Коммуникация, пожалуй, один из основных ключевых терминов в понимании современной культуры. Исследовательские акценты также во многом сместились на проблемы коммуникации. „Особое внимание уделяется влиянию развития глобальных коммуникативных связей на процессы межкультурного взаимодействия и формирования унифицированных алгоритмов массовой культуры”, – отмечает в своем исследовании проблем динамики культуры в социальной и культурной антропологии Э.А.Орлова8. Коммуникативный акт является реализацией отношения „Я” к „Другому” в рамках социальности. В то же время коммуникативные процессы конкретизируются в зависимости от того или иного этно-культурного контекста или области культуры. Понятие коммуникации в применении к художественной сфере означает практически неограниченное расширение ее границ. Мир художественных ценностей человечества лежит перед нами. „Воображаемый музей” (А.Мальро) распахивает двери, приглашая нас к со-творчеству и со-существованию с „художественными антологиями” различных времен и народов. Коммуникация предполагает многомерность отношений, она не сводится к двустороннему отношению Своего и Чужого и гораздо лучше ориентирует в плюралистичности культуры. Но коммуникация нуждается в своем коде, а все феномены художественной жизни, с которыми мы сталкиваемся в плюралистическом культурном пространстве, имеют свои собственные языки.

● **Исходные данные**:
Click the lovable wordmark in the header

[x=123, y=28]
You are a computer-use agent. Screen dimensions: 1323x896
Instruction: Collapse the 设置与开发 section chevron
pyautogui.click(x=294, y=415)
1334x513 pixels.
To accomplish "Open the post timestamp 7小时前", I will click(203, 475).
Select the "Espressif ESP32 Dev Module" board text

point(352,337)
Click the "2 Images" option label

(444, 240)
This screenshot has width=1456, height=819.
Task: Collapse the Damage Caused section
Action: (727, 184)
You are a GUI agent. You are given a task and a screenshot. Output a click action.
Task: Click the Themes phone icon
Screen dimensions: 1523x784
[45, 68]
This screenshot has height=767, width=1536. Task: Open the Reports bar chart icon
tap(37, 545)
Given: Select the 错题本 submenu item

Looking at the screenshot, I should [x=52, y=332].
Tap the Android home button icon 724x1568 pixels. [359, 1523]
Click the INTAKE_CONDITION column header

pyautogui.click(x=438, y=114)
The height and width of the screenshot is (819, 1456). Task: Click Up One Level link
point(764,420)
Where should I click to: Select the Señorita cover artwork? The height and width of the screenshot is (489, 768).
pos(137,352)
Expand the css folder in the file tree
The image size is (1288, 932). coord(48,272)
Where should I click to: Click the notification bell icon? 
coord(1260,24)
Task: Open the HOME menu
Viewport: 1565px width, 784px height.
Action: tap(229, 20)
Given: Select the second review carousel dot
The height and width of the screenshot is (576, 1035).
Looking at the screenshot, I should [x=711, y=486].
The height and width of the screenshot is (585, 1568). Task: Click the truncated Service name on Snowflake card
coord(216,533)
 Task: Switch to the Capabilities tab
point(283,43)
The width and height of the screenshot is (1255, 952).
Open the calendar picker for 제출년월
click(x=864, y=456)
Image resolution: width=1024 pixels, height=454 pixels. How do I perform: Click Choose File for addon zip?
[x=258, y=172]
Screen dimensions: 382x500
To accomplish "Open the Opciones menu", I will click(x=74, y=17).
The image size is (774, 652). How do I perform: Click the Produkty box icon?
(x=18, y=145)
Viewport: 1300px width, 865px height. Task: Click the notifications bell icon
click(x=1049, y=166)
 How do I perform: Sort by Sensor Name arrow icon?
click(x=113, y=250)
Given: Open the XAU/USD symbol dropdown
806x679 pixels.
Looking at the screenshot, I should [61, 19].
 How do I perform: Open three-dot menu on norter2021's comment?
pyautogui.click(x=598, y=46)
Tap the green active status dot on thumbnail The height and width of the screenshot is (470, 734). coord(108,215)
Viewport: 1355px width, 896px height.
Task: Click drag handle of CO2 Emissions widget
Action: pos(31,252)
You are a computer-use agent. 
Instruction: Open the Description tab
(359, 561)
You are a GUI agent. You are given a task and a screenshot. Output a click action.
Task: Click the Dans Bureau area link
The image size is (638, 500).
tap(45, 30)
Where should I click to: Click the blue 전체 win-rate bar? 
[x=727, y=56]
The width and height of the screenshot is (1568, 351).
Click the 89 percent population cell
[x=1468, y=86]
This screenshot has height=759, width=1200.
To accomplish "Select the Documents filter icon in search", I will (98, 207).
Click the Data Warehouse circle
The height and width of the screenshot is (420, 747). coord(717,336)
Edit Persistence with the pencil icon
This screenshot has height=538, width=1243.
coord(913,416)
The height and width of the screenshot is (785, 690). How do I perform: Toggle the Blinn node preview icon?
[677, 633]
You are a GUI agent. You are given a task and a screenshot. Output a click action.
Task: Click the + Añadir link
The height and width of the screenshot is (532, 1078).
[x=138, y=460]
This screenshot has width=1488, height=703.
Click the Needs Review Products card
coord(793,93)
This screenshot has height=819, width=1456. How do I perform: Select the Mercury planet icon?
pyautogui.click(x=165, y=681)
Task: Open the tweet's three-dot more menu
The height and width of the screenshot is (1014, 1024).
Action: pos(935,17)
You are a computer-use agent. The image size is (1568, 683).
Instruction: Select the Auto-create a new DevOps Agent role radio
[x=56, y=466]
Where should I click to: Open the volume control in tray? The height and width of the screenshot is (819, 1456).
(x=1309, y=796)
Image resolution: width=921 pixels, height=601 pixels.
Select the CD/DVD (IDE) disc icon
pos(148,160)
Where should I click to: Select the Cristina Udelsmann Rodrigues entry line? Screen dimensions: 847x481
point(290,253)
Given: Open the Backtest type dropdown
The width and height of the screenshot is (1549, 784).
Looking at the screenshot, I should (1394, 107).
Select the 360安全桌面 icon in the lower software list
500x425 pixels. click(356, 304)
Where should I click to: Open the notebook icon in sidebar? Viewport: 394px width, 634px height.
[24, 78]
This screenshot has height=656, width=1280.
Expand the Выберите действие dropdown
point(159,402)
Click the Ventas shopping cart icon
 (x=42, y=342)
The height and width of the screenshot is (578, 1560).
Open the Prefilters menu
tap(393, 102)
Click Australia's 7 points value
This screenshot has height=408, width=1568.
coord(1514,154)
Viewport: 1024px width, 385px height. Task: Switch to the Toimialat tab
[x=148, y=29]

● **Задание к упражнению**:
Напишите продолжение отрывка о коммуникации в художественной культуре, начиная сразу после его последнего предложения.

● **Письменный ответ**:
Перед нами встают вопросы, связанные с реализацией желанного коммуникативного акта: „Можно ли транслировать эти языки?”, „Есть ли Имя у Другого?”, „Существует ли ценностная шкала, на которой можно разместить значения и смыслы этих языков?”. И самое главное – „В чем смысл этого изучения языка чужой культуры, вхождения в Иной-для-Меня художественный мир или инкорпорирование каких-то элементов этого мира в мою индивидуальность для моего „Я” здесь и сейчас, для культуры сообщества, к которому я принадлежу?”. Каждый из этих вопросов принадлежит к категории „вечных” и не может иметь однозначного ответа, но даже попытка сформулировать какое-либо решение вызывает необходимость рассмотреть те его модели, которые дает нам история, сохраняют свою валидность, в известной степени, до настоящего времени.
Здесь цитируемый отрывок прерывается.